# start of Supplied material

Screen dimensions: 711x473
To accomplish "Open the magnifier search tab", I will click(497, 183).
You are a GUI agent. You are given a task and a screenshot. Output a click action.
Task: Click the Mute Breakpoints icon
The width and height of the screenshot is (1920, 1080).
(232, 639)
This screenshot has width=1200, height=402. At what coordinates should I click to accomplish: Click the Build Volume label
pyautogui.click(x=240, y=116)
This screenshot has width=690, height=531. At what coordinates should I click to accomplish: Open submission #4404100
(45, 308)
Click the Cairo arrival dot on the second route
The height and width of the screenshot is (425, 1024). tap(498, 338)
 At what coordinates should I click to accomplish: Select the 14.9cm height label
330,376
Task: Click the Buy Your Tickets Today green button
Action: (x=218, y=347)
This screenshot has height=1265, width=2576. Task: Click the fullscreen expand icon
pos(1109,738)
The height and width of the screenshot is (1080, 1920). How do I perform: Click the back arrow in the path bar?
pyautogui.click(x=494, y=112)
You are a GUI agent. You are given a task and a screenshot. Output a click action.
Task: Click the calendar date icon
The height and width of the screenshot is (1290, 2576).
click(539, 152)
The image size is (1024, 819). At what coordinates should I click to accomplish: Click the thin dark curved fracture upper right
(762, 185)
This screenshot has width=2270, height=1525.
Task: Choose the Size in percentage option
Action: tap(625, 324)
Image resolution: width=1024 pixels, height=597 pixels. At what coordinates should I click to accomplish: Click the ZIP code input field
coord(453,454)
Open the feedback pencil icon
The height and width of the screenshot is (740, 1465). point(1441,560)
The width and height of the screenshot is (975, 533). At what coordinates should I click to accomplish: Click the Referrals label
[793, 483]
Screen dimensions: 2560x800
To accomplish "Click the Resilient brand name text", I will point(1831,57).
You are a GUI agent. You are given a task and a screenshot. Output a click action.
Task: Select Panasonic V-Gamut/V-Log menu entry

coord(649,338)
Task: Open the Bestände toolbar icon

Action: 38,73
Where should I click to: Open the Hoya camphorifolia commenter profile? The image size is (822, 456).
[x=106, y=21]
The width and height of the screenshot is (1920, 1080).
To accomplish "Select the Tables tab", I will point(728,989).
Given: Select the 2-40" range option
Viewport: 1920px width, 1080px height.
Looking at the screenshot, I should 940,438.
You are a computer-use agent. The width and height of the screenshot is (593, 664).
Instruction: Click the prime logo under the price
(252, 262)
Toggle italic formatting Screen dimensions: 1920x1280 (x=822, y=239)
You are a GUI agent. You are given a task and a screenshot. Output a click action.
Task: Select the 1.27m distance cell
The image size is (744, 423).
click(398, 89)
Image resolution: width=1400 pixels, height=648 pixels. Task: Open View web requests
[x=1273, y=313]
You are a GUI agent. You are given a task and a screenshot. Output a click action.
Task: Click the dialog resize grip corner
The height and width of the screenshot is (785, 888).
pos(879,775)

# end of Supplied material

Directions for this task
Quote every row above verbatim, from first to last.

Solution for this task
Screen dimensions: 711x473
To accomplish "Open the magnifier search tab", I will click(497, 183).
You are a GUI agent. You are given a task and a screenshot. Output a click action.
Task: Click the Mute Breakpoints icon
The width and height of the screenshot is (1920, 1080).
(232, 639)
This screenshot has width=1200, height=402. At what coordinates should I click to accomplish: Click the Build Volume label
pyautogui.click(x=240, y=116)
This screenshot has width=690, height=531. At what coordinates should I click to accomplish: Open submission #4404100
(45, 308)
Click the Cairo arrival dot on the second route
The height and width of the screenshot is (425, 1024). tap(498, 338)
 At what coordinates should I click to accomplish: Select the 14.9cm height label
330,376
Task: Click the Buy Your Tickets Today green button
Action: (x=218, y=347)
This screenshot has height=1265, width=2576. Task: Click the fullscreen expand icon
pos(1109,738)
The height and width of the screenshot is (1080, 1920). How do I perform: Click the back arrow in the path bar?
pyautogui.click(x=494, y=112)
You are a GUI agent. You are given a task and a screenshot. Output a click action.
Task: Click the calendar date icon
The height and width of the screenshot is (1290, 2576).
click(539, 152)
The image size is (1024, 819). At what coordinates should I click to accomplish: Click the thin dark curved fracture upper right
(762, 185)
This screenshot has width=2270, height=1525.
Task: Choose the Size in percentage option
Action: tap(625, 324)
Image resolution: width=1024 pixels, height=597 pixels. At what coordinates should I click to accomplish: Click the ZIP code input field
coord(453,454)
Open the feedback pencil icon
The height and width of the screenshot is (740, 1465). point(1441,560)
The width and height of the screenshot is (975, 533). At what coordinates should I click to accomplish: Click the Referrals label
[793, 483]
Screen dimensions: 2560x800
To accomplish "Click the Resilient brand name text", I will point(1831,57).
You are a GUI agent. You are given a task and a screenshot. Output a click action.
Task: Select Panasonic V-Gamut/V-Log menu entry

coord(649,338)
Task: Open the Bestände toolbar icon

Action: 38,73
Where should I click to: Open the Hoya camphorifolia commenter profile? The image size is (822, 456).
[x=106, y=21]
The width and height of the screenshot is (1920, 1080).
To accomplish "Select the Tables tab", I will point(728,989).
Given: Select the 2-40" range option
Viewport: 1920px width, 1080px height.
Looking at the screenshot, I should 940,438.
You are a computer-use agent. The width and height of the screenshot is (593, 664).
Instruction: Click the prime logo under the price
(252, 262)
Toggle italic formatting Screen dimensions: 1920x1280 (x=822, y=239)
You are a GUI agent. You are given a task and a screenshot. Output a click action.
Task: Select the 1.27m distance cell
The image size is (744, 423).
click(398, 89)
Image resolution: width=1400 pixels, height=648 pixels. Task: Open View web requests
[x=1273, y=313]
You are a GUI agent. You are given a task and a screenshot. Output a click action.
Task: Click the dialog resize grip corner
The height and width of the screenshot is (785, 888).
pos(879,775)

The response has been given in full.